San Diego Real Estate Sales Activity for May 2015 Snapshot
- + 2.9% – One-Year Change in Pending Sales
- – 3.7% – One-Year Change in Closed Sales
- + 5.9% – One-Year Change in Median Sales Price
- – 16.9% – One-Year Change in Homes for Sale Inventory
- – 5.9% – One-Year Change in New Listings Inventory
The last 12 months have seen a lot of buyer activity. Prices are up in most markets and buyers are hungry to purchase, yet inventory remains low. If existing owners will not sell, new construction is the next best answer to this dilemma. For the 12-month period spanning June 2014 through May 2015, Pending Sales in San Diego County were up 2.9 percent overall. The price range with the largest gain in sales was the $1,250,001 and Above range, where they increased 20.2 percent.
- + 20.2% – Price Range With Strongest Pending Sales: $1,250,001 and Above
- + 6.4% – Home Size With Strongest Pending Sales: 2,001 Sq Ft to 3,000 Sq Ft
- + 3.0% – Property Type With Strongest Pending Sales: Single-Family Homes
The overall Median Sales Price was up 5.9 percent to $450,000. The property type with the largest price gain was the Condos – Townhomes segment, where prices increased 8.8 percent to $335,000. The price range that tended to sell the quickest was the $500,001 to $750,000 range at 39 days; the price range that tended to sell the slowest was the $1,250,001 and Above range at 66 days.
Market-wide, inventory levels were down 16.9 percent. The property type that lost the least inventory was the Single-Family Homes segment, where it decreased 16.4 percent. That amounts to 2.6 months supply for Single-Family Homes and 2.2 months supply for Condos – Townhomes.
The U.S. economy has been pretty even so far this year. Usually when new figures are released, they paint a pretty picture worthy of putting above the fireplace in that purchased new home. Recently, some numbers for the first quarter were adjusted to show a slight contraction in the economy. The initial response from Wall Street was unfavorable, but the correction itself is truly a mere blip. Nobody is predicting that the market will take a sudden turn.
Closed Sales decreased 4.4 percent for Detached homes but increased 3.3 percent for Attached homes. Pending Sales increased 22.0 percent for Detached homes and 33.5 percent for Attached homes. Inventory decreased 16.4 percent for Detached homes and 18.1 percent for Attached homes.
The Median Sales Price was up 7.1 percent to $530,000 for Detached homes and 6.1 percent to $348,000 for Attached homes. Days on Market decreased 9.5 percent for Detached homes and 13.5 percent for Attached homes. Supply decreased 21.2 percent for Detached homes and 21.4 percent for Attached homes.
One interesting effect of a weaker-than-expected economy is that the Federal Reserve does not seem ready to raise short-term interest rates during summer, as some had suggested might happen.
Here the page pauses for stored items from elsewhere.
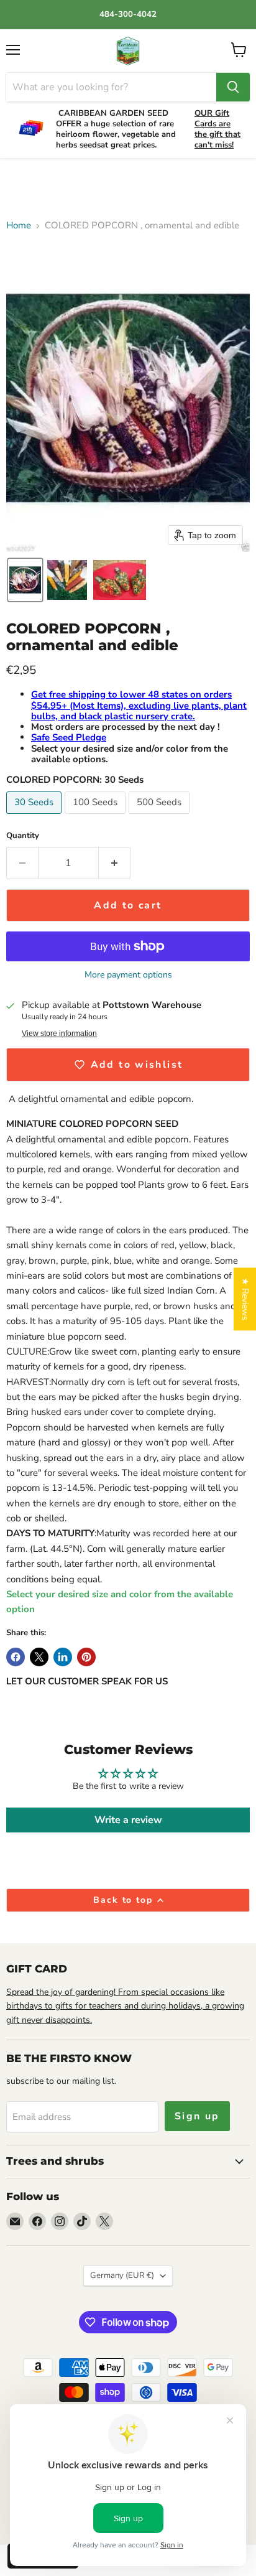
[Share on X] (39, 1657)
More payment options (128, 975)
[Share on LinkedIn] (62, 1657)
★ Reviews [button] (245, 1298)
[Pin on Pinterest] (86, 1657)
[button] (25, 580)
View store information (59, 1033)
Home (18, 225)
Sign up (197, 2116)
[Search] (233, 87)
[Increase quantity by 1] (114, 863)
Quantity (22, 836)
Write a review (128, 1820)
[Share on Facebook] (15, 1657)
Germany (122, 2275)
New projections indicate that rates will remain the same until September at the earliest. The dominant storylines in housing are decidedly not negative these days. Instead, you’re more likely to see top sales and luxury living highlighted than the woes of foreclosures and short sales.
Residential real estate activity in San Diego County, comprised of single family properties, townhomes and condominiums. Percent changes are calculated using rounded figures.